At the end of 2015 when I got a chance to join Samsung it was pretty exciting for me because Samsung said “we want to get
into auto, what should we do?” So, I got the chance to work on three major things within Samsung. Number one corporate strategy, looking at how do we enter the automotive market and what can we do to become a major player. And that resulted in the acquisitions of HARMAN. Secondly was new venture investment.
In 2017 Samsung invested in about 75 start-ups with US$200 million. In addition, we have invested around US$140 million in
existing automotive companies over the past two years. Our objective is to leverage those investments strategically in order
to bring new technology to market and help us accelerate and develop our own intellectual property. And then thirdly developing
innovation in autonomous driving.
AI: What are the latest HARMAN and Samsung joint automotive activities?
Shewchuk: When we acquired HARMAN, we already had 200 synergies between the two companies. Three of those are automotive. Those are telematics – looking at the future of 5G; the cockpit, where it is all about displays, user experience and
AI digital assistant; and the third area – ADAS and autonomous driving. I am leading the ADAS and autonomous driving synergy.
Those three are the main focus areas. The results were on show at CES and at the Geneva Motor Show.

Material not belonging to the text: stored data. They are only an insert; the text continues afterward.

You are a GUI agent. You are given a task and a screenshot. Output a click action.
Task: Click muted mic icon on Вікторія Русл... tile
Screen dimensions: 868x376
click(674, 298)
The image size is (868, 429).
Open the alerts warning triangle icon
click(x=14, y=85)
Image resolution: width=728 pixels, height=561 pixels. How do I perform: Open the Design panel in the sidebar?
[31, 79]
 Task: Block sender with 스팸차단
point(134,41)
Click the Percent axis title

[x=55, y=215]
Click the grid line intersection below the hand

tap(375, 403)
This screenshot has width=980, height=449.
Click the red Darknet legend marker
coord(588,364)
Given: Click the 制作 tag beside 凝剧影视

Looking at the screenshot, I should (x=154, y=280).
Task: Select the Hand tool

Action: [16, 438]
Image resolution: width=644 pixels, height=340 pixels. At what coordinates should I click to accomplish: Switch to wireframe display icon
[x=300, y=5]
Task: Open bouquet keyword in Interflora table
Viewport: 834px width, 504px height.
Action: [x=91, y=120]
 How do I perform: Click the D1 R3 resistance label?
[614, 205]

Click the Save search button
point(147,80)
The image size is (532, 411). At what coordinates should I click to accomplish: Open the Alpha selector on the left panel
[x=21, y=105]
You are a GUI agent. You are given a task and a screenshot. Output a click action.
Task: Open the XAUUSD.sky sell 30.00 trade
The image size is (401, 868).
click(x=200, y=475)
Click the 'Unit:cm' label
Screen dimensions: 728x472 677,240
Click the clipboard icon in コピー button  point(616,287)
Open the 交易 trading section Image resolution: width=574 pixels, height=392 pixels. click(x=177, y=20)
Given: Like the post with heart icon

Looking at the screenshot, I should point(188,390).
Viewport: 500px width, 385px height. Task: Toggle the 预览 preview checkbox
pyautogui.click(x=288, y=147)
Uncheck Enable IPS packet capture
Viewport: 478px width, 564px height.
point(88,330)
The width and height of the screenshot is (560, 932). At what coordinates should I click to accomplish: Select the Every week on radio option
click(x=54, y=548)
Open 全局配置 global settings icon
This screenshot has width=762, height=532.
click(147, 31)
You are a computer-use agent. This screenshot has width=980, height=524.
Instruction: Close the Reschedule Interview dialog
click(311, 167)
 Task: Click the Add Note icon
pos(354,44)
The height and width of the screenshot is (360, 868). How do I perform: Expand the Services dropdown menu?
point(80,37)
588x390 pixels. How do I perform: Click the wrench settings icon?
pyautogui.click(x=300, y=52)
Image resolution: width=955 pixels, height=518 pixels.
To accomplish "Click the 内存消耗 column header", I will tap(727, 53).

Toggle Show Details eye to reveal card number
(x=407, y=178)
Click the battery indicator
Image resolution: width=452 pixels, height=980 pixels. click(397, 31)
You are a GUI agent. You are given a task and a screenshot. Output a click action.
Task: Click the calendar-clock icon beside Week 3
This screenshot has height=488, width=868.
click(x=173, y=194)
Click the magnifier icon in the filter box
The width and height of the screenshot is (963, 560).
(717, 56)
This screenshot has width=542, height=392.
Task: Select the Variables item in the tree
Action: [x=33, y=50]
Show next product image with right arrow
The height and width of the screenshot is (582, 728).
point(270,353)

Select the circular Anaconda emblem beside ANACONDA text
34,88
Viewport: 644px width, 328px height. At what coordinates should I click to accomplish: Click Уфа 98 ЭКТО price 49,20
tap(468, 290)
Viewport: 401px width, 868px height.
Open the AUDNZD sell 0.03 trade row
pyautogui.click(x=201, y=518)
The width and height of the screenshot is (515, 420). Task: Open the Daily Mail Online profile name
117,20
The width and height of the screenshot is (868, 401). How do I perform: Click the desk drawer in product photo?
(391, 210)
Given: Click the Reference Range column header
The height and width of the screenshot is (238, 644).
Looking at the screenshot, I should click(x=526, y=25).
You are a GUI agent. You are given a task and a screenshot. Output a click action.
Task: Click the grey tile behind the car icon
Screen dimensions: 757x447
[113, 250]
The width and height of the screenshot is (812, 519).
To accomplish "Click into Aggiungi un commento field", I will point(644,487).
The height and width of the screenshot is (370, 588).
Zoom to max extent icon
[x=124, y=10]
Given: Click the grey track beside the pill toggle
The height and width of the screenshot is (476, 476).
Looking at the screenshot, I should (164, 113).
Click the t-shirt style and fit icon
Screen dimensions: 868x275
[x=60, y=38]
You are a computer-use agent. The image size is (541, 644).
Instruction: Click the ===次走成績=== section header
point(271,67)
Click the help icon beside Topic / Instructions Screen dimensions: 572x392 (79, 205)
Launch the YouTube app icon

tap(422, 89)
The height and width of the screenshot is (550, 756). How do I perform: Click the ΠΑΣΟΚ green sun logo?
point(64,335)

AI: What does the Samsung DRIVELine autonomous driving platform bring to Rinspeed SNAP?
Shewchuk:The idea of DRIVELine is that it is a modular and scalable computing platform. We really believe that it is the future of in-car computing, but first we have to solve the biggest problem, which is how to develop advanced drive assistance systems (ADAS) to the point where they can drive the vehicle autonomously.
If you look at Level 2 ADAS, it requires what in information technology language is known as 3-10 tera (1012) floating point operations per second (FLOPS). At Level 3 you are talking to 50-100 tera operations. At Level 4 it is 200, and probably around 500, or one petFLOP (1015 or one quadrillion FLOPs per second), at Level 5. Computing power is therefore a big problem that needs to be solved for the rollout of the autonomous vehicle.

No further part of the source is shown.